I also omit details at this stage. I would only have to repaint them in the over-painting! I paint very thinly, so the brushstrokes won’t show through later, in case I want to make changes.
This monochromatic underpainting serves several purposes. It provides a unifying color scheme for the whole finished painting. Bits of this color (in this case, burnt sienna) show through here and there, making it seem like the whole composition exists in the same light and place. It is also easier to begin putting down color in my overpainting if I don’t have to do it onto a bright white canvas. It is easier to judge value relationships if the underpainting already suggests what the different values should be. Most importantly, it is an easy way to begin! Details aren’t important, color isn’t an issue, brushwork isn’t seen, even the exact values aren’t important (as I said, I paint all the values in this underpainting lighter anyway). Painting is hard enough without feeling like you must do too much at once. My method of painting allows me to work in stages, tackling different problems in order. First I do a drawing, then I think about values in a value study, then I do a monochromatic underpainting. Finally, I will think about color, and then details.

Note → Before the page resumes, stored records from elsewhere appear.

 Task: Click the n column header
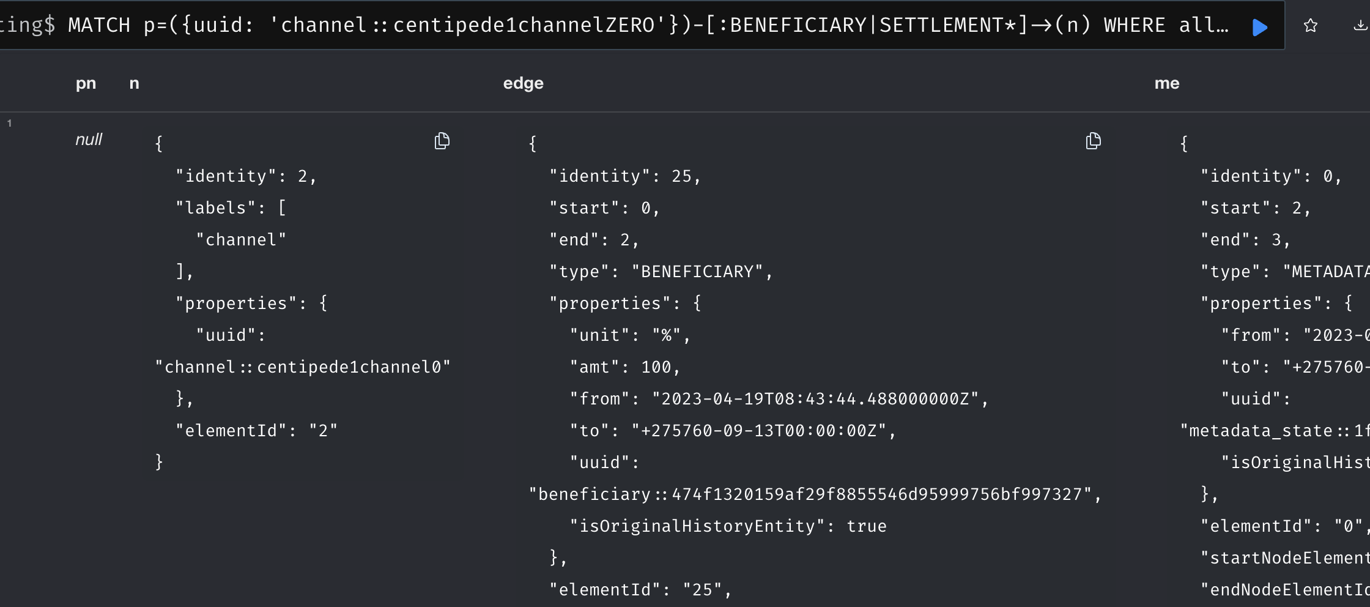133,83
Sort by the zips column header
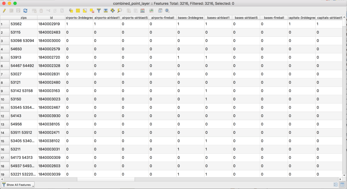Screen dimensions: 347x189 [x=23, y=17]
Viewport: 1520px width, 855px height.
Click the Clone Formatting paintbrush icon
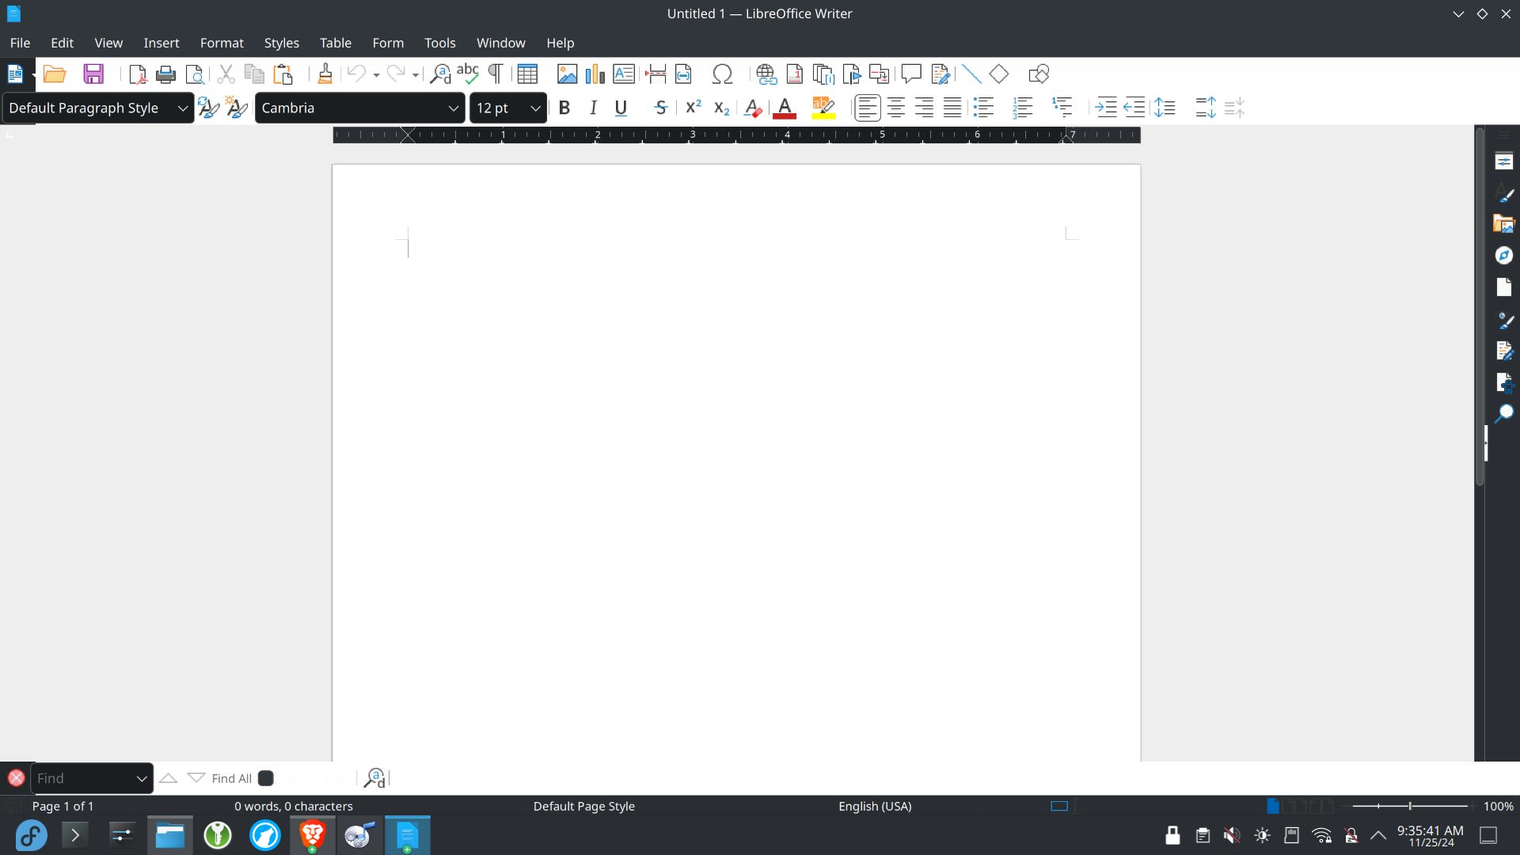(325, 74)
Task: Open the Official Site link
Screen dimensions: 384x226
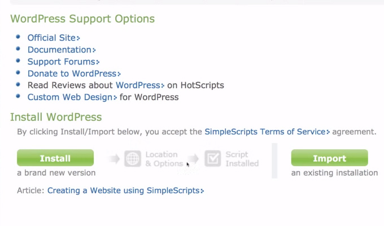Action: (54, 38)
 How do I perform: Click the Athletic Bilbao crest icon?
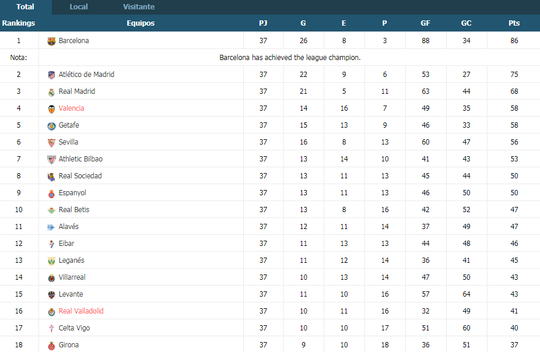click(x=51, y=159)
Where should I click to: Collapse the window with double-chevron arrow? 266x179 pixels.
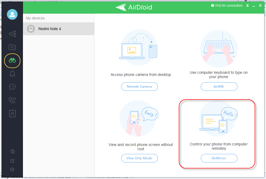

I was considering tackling the underpainting in a slightly different way in this painting. Since the green cloth is so important to the final effect, I want to make sure the color is very bright. In the Sir Thomas Moore portrait, the green cloth is very bright and was probably painted using a transparent glaze over a yellow layer beneath. Maybe I should try underpainting the cloth area as usual, in burnt sienna and lead white, but make the values very light. Over this, I could glaze a layer in yellow and then when dry, glaze over it in viridian green. For the shadow areas, I could glaze additional layers of ultramarine blue and raw umber, and for the highlights, I could scumble some lead white over the dry glaze.